WHAT IS REQUIRED = Reproduce the entries from their start through the line containing "pos(935,858)", with "Enterprise" changed to "Business" and nothing else altered.

A block of data =
•••••

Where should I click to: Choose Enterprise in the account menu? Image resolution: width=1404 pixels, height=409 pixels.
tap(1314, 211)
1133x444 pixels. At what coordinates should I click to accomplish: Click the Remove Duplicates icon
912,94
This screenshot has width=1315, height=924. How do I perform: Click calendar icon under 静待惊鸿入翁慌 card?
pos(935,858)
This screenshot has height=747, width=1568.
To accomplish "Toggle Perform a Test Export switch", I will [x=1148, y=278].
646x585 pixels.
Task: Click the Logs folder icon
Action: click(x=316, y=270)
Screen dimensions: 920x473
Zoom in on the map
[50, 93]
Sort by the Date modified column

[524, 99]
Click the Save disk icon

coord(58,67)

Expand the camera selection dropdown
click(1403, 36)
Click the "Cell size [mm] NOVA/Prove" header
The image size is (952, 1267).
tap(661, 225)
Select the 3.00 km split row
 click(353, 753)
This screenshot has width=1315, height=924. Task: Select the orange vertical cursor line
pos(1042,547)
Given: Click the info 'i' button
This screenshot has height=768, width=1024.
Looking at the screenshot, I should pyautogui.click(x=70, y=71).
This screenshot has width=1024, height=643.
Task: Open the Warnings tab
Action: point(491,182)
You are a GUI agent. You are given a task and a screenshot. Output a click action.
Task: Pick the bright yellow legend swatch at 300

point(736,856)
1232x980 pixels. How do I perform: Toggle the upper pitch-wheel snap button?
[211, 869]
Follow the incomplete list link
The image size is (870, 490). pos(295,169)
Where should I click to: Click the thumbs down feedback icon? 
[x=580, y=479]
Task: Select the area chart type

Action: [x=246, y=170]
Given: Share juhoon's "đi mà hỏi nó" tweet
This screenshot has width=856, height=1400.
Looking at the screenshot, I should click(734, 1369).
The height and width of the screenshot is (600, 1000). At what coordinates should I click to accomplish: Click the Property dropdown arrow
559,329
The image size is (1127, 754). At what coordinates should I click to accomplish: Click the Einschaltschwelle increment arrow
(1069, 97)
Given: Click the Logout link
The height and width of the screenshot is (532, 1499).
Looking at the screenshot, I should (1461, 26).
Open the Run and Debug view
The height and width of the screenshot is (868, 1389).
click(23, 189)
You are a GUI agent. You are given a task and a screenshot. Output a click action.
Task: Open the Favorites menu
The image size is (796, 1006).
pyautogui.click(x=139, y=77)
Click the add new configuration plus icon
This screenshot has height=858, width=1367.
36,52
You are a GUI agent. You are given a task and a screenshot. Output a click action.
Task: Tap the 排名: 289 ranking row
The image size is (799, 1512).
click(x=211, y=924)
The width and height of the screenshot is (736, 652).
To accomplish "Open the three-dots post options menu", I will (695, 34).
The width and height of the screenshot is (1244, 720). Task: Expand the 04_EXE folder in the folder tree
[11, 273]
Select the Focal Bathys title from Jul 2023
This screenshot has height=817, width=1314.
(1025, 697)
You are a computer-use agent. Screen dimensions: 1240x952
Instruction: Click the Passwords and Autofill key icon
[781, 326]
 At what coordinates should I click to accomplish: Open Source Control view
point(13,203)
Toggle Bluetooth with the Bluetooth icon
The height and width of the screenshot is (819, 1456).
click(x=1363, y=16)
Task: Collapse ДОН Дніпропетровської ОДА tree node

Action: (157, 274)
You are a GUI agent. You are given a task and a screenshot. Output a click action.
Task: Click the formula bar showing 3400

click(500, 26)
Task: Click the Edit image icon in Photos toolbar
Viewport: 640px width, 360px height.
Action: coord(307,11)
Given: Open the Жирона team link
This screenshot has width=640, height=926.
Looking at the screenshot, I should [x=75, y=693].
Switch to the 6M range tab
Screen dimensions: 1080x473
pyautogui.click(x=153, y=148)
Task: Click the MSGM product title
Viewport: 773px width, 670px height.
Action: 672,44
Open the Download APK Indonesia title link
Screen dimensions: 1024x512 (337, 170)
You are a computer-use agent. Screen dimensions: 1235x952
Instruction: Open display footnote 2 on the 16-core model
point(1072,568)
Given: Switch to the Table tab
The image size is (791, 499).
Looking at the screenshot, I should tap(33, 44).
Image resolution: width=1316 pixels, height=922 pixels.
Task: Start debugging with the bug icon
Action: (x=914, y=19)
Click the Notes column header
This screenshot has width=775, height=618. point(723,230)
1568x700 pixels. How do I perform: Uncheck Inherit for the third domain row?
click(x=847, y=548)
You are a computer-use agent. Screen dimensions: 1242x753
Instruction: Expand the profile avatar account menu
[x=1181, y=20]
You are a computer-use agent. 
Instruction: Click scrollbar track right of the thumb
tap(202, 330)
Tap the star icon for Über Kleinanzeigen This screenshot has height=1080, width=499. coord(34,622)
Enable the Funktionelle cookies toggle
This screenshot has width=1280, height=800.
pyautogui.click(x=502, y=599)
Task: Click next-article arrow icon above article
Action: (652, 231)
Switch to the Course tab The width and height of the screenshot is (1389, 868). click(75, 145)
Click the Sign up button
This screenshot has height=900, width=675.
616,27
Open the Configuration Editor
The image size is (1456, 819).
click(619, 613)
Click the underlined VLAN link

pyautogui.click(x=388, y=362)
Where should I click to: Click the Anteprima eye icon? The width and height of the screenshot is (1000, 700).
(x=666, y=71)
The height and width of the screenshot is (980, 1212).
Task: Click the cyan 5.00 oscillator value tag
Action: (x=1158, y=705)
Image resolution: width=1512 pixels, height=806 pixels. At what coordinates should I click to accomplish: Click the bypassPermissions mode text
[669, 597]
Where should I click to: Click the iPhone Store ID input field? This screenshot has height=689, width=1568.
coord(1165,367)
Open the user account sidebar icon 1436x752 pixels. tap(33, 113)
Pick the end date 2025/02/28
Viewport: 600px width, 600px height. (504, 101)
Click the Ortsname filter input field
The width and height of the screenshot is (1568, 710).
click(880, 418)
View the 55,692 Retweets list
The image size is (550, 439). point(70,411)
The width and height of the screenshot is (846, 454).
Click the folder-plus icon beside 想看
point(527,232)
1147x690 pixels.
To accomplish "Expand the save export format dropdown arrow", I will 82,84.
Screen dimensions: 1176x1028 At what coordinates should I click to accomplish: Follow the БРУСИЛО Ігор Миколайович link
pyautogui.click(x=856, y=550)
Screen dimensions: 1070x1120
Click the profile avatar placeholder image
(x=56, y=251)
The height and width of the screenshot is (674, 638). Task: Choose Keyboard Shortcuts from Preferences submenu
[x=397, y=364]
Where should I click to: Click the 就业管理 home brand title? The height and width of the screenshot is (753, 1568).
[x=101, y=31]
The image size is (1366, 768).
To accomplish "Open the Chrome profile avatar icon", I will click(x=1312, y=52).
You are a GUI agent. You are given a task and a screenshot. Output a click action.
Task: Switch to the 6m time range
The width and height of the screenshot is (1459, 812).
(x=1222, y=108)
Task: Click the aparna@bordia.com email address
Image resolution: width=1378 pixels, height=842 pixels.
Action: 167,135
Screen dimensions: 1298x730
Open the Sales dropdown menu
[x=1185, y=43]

•••••

RESULT OF THIS TASK =
Where should I click to: Choose Business in the account menu? Image resolution: width=1404 pixels, height=409 pixels.
tap(1314, 211)
1133x444 pixels. At what coordinates should I click to accomplish: Click the Remove Duplicates icon
912,94
This screenshot has width=1315, height=924. How do I perform: Click calendar icon under 静待惊鸿入翁慌 card?
pos(935,858)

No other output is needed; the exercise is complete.